◆ **The problem**: Repeat back the listing below, word for word and in full.
/---
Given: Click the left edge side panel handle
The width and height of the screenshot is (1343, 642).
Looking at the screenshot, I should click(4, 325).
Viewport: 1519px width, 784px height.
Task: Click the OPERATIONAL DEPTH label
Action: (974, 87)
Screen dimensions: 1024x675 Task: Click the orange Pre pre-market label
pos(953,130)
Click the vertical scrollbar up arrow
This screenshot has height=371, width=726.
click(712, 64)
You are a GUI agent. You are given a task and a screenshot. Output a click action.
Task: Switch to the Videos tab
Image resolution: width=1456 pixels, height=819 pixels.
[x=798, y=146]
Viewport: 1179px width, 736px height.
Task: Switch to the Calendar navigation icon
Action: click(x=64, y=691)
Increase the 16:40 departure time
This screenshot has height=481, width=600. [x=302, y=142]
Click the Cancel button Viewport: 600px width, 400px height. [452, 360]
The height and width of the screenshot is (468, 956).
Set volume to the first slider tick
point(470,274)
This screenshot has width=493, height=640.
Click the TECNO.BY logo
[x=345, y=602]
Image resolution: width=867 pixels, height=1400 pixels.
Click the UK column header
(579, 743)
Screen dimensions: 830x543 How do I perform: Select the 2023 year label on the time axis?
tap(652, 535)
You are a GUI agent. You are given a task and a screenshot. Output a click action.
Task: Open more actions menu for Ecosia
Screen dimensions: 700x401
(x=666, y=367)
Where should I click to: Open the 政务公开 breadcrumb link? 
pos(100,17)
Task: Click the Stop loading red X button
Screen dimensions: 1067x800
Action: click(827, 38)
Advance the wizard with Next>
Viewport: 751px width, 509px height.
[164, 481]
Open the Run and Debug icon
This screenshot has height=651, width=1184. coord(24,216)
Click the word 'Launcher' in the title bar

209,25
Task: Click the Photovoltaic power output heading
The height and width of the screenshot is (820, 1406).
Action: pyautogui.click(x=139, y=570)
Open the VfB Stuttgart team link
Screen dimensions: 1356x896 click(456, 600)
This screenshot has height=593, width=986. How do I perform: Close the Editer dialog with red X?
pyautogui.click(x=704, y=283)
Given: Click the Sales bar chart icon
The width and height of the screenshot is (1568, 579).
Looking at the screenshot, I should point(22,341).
\---
◆ **Result**:
Given: Click the left edge side panel handle
The width and height of the screenshot is (1343, 642).
Looking at the screenshot, I should click(4, 325).
Viewport: 1519px width, 784px height.
Task: Click the OPERATIONAL DEPTH label
Action: (974, 87)
Screen dimensions: 1024x675 Task: Click the orange Pre pre-market label
pos(953,130)
Click the vertical scrollbar up arrow
This screenshot has height=371, width=726.
click(712, 64)
You are a GUI agent. You are given a task and a screenshot. Output a click action.
Task: Switch to the Videos tab
Image resolution: width=1456 pixels, height=819 pixels.
[x=798, y=146]
Viewport: 1179px width, 736px height.
Task: Switch to the Calendar navigation icon
Action: click(x=64, y=691)
Increase the 16:40 departure time
This screenshot has height=481, width=600. [x=302, y=142]
Click the Cancel button Viewport: 600px width, 400px height. [452, 360]
The height and width of the screenshot is (468, 956).
Set volume to the first slider tick
point(470,274)
This screenshot has width=493, height=640.
Click the TECNO.BY logo
[x=345, y=602]
Image resolution: width=867 pixels, height=1400 pixels.
Click the UK column header
(579, 743)
Screen dimensions: 830x543 How do I perform: Select the 2023 year label on the time axis?
tap(652, 535)
You are a GUI agent. You are given a task and a screenshot. Output a click action.
Task: Open more actions menu for Ecosia
Screen dimensions: 700x401
(x=666, y=367)
Where should I click to: Open the 政务公开 breadcrumb link? 
pos(100,17)
Task: Click the Stop loading red X button
Screen dimensions: 1067x800
Action: click(827, 38)
Advance the wizard with Next>
Viewport: 751px width, 509px height.
[164, 481]
Open the Run and Debug icon
This screenshot has height=651, width=1184. coord(24,216)
Click the word 'Launcher' in the title bar

209,25
Task: Click the Photovoltaic power output heading
The height and width of the screenshot is (820, 1406).
Action: pyautogui.click(x=139, y=570)
Open the VfB Stuttgart team link
Screen dimensions: 1356x896 click(456, 600)
This screenshot has height=593, width=986. How do I perform: Close the Editer dialog with red X?
pyautogui.click(x=704, y=283)
Given: Click the Sales bar chart icon
The width and height of the screenshot is (1568, 579).
Looking at the screenshot, I should point(22,341).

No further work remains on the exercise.